The e-mails are revealing in many ways. There is no evidence that the bureaucracy from the Privy Council Office, the Canada Revenue Agency or other departments was involved or even consulted. One would think, for example, that the CRA could have provided some advice on residence status under the Income Tax Act.

What does not matter to the prime minister and his advisers is pushed down below the fault line. Here, ministers and departments are expected to run on their tracks and not create fodder for the blame game. Here, public servants are also expected to attend countless meetings and deal with a growing array of oversight bodies that would not be tolerated in any other sector.
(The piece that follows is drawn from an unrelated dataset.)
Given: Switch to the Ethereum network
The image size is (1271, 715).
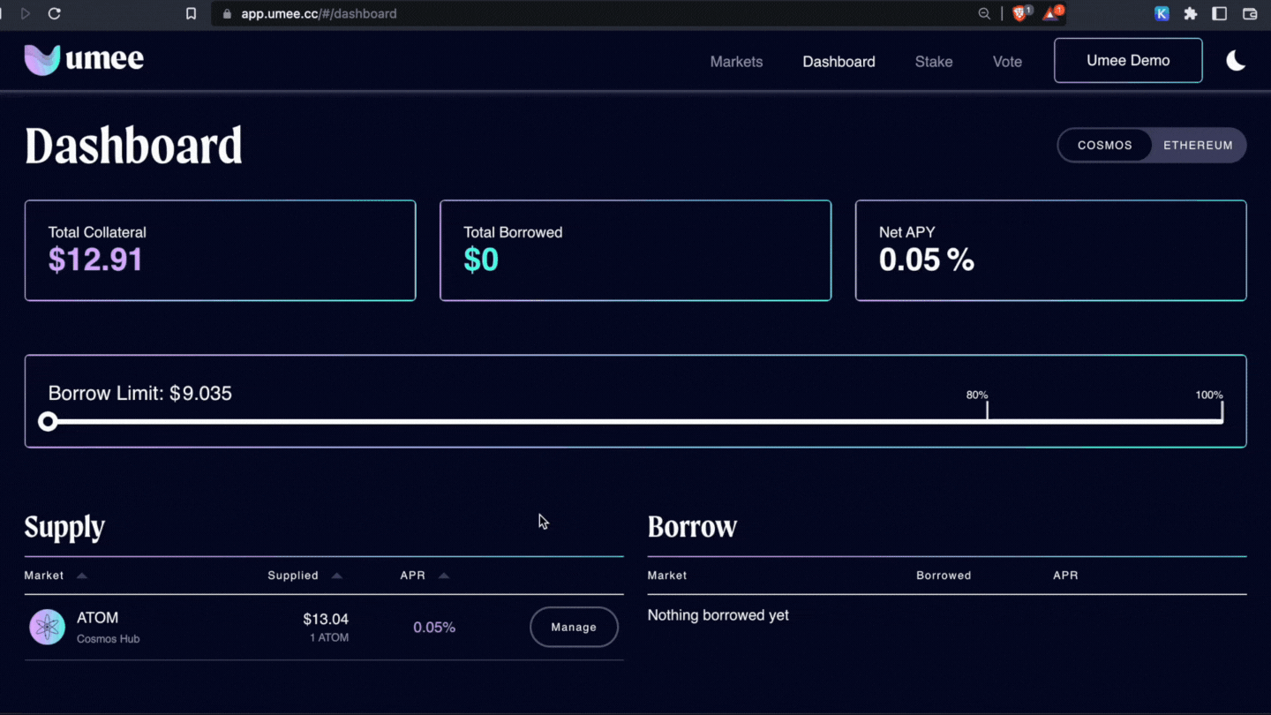Looking at the screenshot, I should [x=1198, y=146].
With Parliament losing relevance, with regional ministers no longer enjoying standing either inside government or in their region, with nothing of substance belonging to line ministers and their departments any more and with the concentration of political power at the centre, governing has become a process of political and economic elites talking to other political elites. This is where the public interest now takes shape, not through evidence-based policy advice.

Governing from the centre first took shape under Pierre Trudeau. It has only grown in scope and intensity since. We have reached the point where our national political and bureaucratic institutions have lost their way. We see evidence of this everywhere – voter participation has been drifting down for the past 40 years or so and our national public service suffers from a worrisome morale problem. Why bother voting if what matters is decided by economic and political elites talking to one another or through lobbyists, and why bother generating well-thought and evidence-based policy advice, knowing that there is no political market for it? Why bother trying to manage operations as competently as your private sector counterparts when you are told to avoid all risks in the interest of managing the blame game?

Canadians are paying a high price for this state of affairs. Governing from the centre tosses aside not only Parliament but the voice of the regions as well. Governing Canada as it were a unitary state in a country as geographically and economically diverse as Canada is fraught with danger. Not only are regional ministers now a relic of Canadian political history, provincial premiers are left on the sideline, talking to one another with little influence on national policy.

The state of Canadian democracy and the health of our political institutions require the attention of Canadians and our political leaders. They cannot be relegated to a segment of the leaders debate. Sound public policies and the ability of Canada’s regions to work toward a common purpose are tied to our political institutions.

What the 450+ pages of e-mails reveal is the sorry state of our institutions. An upstairs-downstairs to governing and treating our political institutions as an appendage of the PMO is fraught with danger for democracy, for national unity and sound public policy and for the pursuit of the public interest.